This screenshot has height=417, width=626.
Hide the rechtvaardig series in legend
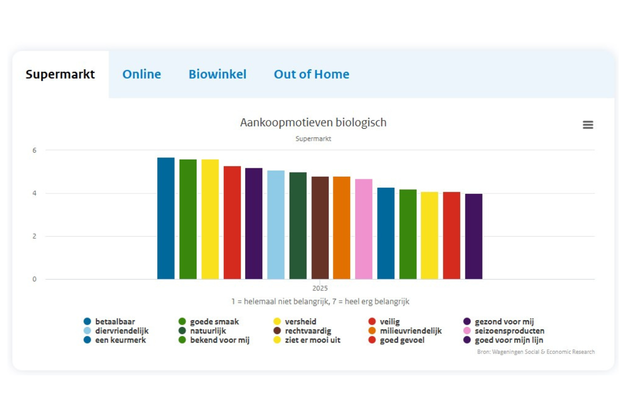click(276, 331)
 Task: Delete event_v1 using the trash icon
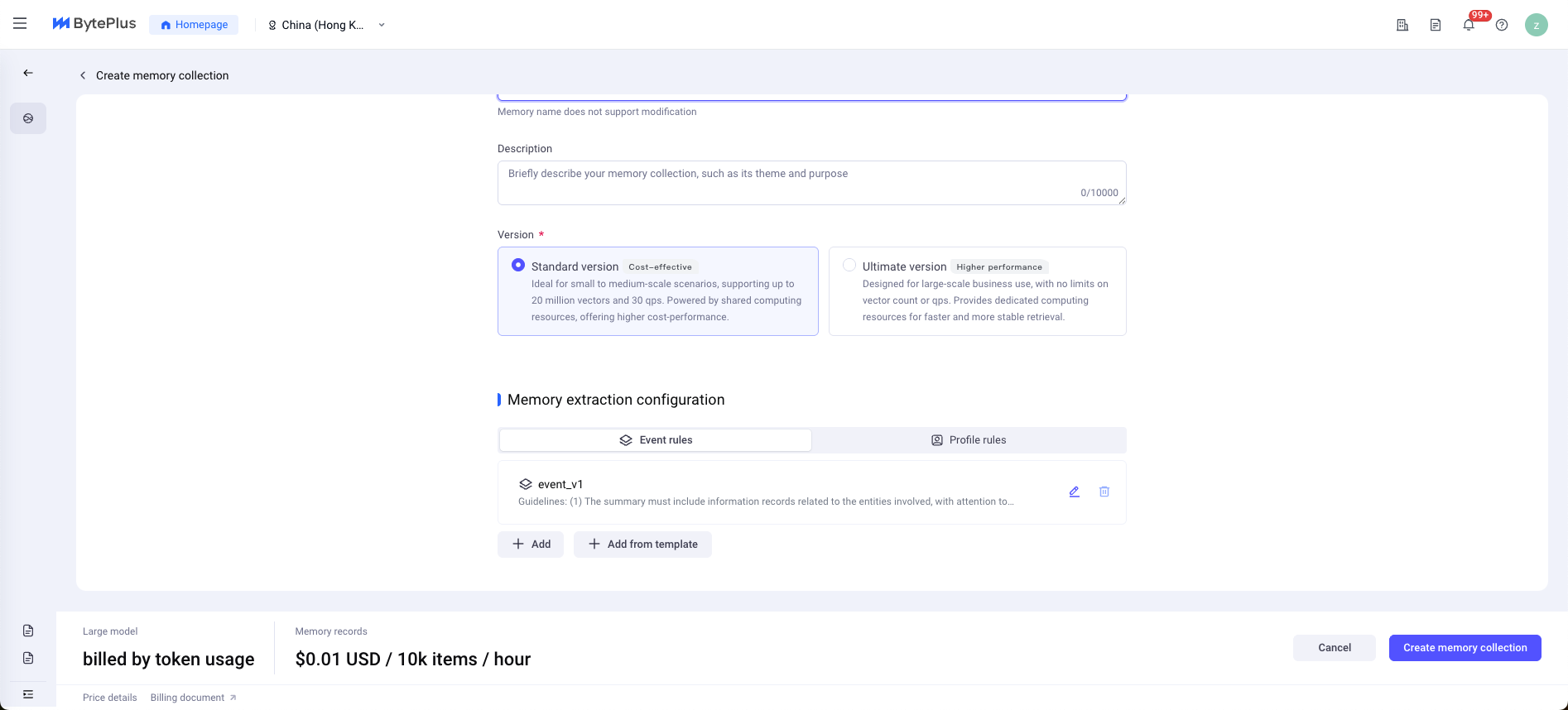(1104, 492)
··········
◆ **Goal of the exercise**
Pictures stay out of this copy. Retype exactly the lines from the one with "Hide the rechtvaardig series in legend" through the last line of the data, both ends included, and nothing more.

◆ **Response for this exercise**
Hide the rechtvaardig series in legend
click(276, 331)
 Task: Delete event_v1 using the trash icon
(1104, 492)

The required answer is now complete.